Un record, dos visiones

Ken Shepherd, analista del Business & Media Institute, pone de manifiesto la diferente cobertura realizada por las cadenas NBC y CBS al record histórico del Dow Jones de la pasada semana:

“While CBS’s Anthony Mason offered qualified praise for the market’s recent rally, he sowed seeds of doubt about the market’s strength. Mason highlighted a retiree who ‘doesn’t trust this new rally’ and then warned that ’some Wall Street analysts see another bubble in the economy’ with real estate.

“That wasn’t all. Mason made it clear that some were ’suspicious’ about the market. ‘She’s not alone,’ he said of one retiree who was still worried about the economy. ‘With existing home prices falling for the first time in more than a decade, and a new study showing homeowners spending more and more of their incomes on housing costs, some Wall Street analysts see another bubble in the economy.’

“Yet over on NBC’s ‘Nightly News,’ market watcher Maria Bartiromo told anchor Brian Williams that a rising stock market and falling gasoline prices are boosting confidence in the economy as Americans head into the end-of-year shopping season. ‘People will be able to spend money, they don’t have that pressure of high oil prices, high heating oil costs, and gasoline on their backs. So people are feeling good about the economy now,’ Bartiromo noted.”

Respecto a espectacular cobertura que realizó la CNBC del evento, se han levantado voces criticando de nuevo la euforia desmedida con la que esta cadena cubrió la noticia, más parecida a la de un partido de fútbol que la de un mercado financiero: [vía Talking Biz News]

- “The trick to making good money has been to ignore the talking heads on CNBC and the like — and not chase rapidly rising stock prices.” (Susan Tompor, columnist for the Detroit Free Press, aquí).

- "I’m seeing no evidence that people are excited,’ Keating said. ‘It’s mostly a CNBC event. I think people are more interested in the housing market, interest rates and gas prices than they are in trying to get rich off the Dow.’ (Phil Keating, asesor financiero de Boynton Beach, aquí).

- “Is it just me, or is anyone else not going to be surprised to see the CNBC-TV anchors all wearing DOW 12,000 hats and blowing those New Year’s Eve gadgets in preparation for the second coming of the great equity bull market?
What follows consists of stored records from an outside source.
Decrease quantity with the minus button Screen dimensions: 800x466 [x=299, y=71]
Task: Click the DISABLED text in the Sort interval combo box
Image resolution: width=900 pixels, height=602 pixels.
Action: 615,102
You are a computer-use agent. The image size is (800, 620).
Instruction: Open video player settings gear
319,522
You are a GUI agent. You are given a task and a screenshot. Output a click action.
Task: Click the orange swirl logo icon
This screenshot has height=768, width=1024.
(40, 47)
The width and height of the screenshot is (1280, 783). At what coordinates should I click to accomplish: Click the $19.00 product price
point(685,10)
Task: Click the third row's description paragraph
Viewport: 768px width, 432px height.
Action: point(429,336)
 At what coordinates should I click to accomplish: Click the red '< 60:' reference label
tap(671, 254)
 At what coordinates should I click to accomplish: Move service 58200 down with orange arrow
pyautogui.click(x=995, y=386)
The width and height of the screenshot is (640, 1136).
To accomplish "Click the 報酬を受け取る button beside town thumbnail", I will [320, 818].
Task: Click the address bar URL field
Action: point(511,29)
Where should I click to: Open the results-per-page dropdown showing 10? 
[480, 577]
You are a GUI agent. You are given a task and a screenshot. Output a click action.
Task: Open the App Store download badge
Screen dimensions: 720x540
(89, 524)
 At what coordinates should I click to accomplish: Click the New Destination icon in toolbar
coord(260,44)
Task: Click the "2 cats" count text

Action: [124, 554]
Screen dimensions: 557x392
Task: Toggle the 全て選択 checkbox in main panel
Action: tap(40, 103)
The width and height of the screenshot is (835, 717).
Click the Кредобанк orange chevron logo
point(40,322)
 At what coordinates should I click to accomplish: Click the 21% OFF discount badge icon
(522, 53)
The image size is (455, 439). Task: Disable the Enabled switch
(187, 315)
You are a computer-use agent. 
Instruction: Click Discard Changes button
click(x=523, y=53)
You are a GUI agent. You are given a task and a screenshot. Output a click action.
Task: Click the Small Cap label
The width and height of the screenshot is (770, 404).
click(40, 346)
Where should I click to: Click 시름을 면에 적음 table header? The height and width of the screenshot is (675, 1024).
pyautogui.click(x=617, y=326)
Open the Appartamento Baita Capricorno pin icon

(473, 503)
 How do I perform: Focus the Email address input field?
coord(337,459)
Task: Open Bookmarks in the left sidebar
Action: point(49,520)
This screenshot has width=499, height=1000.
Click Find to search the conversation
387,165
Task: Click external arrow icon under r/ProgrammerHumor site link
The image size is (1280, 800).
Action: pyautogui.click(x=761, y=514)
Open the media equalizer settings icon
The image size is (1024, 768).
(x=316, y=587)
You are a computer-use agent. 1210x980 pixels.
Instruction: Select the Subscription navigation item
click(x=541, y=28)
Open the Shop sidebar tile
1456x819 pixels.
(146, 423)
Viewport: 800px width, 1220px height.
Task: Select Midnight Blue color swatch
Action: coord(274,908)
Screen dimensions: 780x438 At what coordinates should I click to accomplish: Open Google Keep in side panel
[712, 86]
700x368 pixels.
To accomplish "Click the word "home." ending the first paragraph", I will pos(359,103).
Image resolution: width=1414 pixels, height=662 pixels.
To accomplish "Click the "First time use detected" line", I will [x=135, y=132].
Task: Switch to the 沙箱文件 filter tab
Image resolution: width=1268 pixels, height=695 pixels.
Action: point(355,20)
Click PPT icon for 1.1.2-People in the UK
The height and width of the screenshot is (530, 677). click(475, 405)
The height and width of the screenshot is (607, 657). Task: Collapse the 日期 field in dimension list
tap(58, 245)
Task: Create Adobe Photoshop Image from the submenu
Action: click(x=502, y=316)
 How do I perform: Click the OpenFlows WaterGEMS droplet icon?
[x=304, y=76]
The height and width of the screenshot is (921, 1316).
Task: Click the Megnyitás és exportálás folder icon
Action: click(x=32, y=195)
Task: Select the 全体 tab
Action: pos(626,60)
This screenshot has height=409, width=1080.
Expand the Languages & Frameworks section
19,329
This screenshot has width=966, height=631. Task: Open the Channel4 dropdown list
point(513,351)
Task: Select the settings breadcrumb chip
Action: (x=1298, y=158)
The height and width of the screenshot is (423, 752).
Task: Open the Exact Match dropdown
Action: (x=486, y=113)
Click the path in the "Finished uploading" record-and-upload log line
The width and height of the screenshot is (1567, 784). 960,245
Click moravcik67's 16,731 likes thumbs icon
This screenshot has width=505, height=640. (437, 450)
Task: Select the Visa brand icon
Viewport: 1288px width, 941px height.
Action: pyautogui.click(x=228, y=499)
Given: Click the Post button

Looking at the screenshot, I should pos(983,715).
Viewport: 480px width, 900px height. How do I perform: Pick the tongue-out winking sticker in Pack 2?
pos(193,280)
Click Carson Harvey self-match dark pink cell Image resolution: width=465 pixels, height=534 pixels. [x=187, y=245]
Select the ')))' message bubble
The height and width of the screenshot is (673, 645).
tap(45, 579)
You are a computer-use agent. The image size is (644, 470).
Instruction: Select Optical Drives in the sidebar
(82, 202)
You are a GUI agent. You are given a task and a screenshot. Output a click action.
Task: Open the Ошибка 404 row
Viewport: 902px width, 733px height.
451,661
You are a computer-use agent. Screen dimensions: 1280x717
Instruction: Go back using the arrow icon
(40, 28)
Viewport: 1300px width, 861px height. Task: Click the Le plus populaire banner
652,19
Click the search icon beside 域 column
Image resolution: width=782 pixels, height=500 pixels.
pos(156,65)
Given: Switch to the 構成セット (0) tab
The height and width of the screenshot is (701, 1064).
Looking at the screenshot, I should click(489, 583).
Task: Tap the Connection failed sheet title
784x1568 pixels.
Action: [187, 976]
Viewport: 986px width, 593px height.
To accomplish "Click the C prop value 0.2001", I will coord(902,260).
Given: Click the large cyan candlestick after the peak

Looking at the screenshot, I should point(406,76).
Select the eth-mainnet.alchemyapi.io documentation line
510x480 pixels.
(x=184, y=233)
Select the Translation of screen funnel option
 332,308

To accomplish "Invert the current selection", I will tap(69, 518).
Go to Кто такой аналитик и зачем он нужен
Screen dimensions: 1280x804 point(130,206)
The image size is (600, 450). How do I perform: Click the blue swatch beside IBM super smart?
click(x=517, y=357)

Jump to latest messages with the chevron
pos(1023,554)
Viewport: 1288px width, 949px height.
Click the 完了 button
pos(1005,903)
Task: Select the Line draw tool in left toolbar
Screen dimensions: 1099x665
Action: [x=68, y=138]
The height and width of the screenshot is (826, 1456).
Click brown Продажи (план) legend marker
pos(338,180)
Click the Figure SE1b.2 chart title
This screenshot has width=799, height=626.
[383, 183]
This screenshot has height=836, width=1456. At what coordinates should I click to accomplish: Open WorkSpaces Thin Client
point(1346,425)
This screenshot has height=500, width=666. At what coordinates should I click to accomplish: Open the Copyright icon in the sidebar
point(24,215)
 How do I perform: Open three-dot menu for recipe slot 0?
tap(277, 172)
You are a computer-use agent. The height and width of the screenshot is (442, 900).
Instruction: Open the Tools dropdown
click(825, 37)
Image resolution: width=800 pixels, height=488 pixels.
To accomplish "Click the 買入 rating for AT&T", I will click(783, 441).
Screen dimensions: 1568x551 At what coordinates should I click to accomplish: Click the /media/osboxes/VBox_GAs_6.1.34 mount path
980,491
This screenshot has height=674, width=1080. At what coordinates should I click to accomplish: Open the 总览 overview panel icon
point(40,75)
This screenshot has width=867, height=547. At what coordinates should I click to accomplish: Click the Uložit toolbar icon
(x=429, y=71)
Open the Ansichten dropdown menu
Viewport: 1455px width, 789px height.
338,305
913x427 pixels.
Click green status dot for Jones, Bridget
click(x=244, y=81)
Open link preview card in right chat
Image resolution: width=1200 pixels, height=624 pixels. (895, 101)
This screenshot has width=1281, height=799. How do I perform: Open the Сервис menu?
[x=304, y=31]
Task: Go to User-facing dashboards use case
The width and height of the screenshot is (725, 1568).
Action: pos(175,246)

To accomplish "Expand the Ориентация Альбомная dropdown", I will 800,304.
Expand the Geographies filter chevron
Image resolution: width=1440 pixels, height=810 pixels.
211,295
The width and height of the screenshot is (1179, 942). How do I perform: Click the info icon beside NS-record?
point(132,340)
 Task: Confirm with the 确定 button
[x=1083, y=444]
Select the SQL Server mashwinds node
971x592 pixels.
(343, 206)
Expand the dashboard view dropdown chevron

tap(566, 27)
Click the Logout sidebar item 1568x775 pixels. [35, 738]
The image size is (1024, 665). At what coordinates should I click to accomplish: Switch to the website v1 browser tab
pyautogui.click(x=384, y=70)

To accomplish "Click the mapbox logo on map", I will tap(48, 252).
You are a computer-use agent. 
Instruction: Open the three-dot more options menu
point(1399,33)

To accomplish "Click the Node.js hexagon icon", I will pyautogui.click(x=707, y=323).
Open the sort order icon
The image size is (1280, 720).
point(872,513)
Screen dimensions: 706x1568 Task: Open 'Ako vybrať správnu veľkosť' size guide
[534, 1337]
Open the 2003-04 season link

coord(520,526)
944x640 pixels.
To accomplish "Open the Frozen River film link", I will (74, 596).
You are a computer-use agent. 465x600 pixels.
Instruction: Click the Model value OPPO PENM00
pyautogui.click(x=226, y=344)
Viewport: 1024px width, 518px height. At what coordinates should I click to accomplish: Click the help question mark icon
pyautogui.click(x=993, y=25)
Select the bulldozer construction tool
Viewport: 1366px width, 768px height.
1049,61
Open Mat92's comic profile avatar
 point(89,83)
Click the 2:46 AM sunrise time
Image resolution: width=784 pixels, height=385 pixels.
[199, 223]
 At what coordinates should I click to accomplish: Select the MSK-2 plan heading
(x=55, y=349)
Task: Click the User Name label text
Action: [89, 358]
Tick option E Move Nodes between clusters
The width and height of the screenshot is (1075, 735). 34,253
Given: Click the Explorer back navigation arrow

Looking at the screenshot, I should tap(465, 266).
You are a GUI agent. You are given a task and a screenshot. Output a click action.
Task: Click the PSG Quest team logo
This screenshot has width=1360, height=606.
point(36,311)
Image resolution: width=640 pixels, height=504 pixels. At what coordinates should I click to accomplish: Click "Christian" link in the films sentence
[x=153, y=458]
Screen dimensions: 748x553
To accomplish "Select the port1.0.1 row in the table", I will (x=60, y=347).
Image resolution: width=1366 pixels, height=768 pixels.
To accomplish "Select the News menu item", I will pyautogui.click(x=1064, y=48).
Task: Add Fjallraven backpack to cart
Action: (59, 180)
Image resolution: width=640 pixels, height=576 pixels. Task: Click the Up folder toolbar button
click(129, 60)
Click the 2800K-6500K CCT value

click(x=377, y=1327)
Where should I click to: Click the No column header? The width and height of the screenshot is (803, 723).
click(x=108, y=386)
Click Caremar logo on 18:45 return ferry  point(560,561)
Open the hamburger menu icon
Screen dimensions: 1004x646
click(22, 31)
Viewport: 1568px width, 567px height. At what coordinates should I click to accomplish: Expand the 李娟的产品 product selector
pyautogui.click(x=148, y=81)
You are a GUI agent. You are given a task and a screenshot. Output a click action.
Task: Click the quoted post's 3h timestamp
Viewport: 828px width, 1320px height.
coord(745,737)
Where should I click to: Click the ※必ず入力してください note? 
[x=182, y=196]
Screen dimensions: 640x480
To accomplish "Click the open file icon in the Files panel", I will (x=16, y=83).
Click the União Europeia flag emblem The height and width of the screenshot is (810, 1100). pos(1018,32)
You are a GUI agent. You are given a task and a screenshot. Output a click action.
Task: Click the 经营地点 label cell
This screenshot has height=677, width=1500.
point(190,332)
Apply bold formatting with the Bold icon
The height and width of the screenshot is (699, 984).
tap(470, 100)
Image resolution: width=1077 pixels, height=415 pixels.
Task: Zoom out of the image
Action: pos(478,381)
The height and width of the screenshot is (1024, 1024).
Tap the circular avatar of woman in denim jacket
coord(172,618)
For the love of God, please just watch CNBC’s counterpart in Canada, http://www.robtv.com just one day so you can realize exactly how biased and unprofessional most of CNBC-TV really is – (and how classy all of ROB-TV is).” (Peter Grandich, editor de The Grandich Letter, una newsletter sobre inversión, aquí).

Otros, sin embargo, alaban este comportamiento, como James Stewart, de SmartMoney.com:

Yet millions of people are interested. Business network CNBC has been breathlessly counting down the Dow's progress toward a record, and has often been criticized for treating the markets like sporting events. My reaction to that is: So what? Why not have a little fun? I was musing on this the other day as the Dow flirted with a record, wondering why I, too, was rather enjoying the CNBC-induced fixation on the Dow.

I strongly believe that you should enjoy investing. I realized early in my career that people who like (or even love) what they do have a huge competitive advantage. They work harder because it doesn't feel like work. They retain information because they find it interesting. They're better at what they do. To enjoy investing doesn't mean you have to work at it obsessively.

So why not celebrate when the Dow closes at a new all-time high?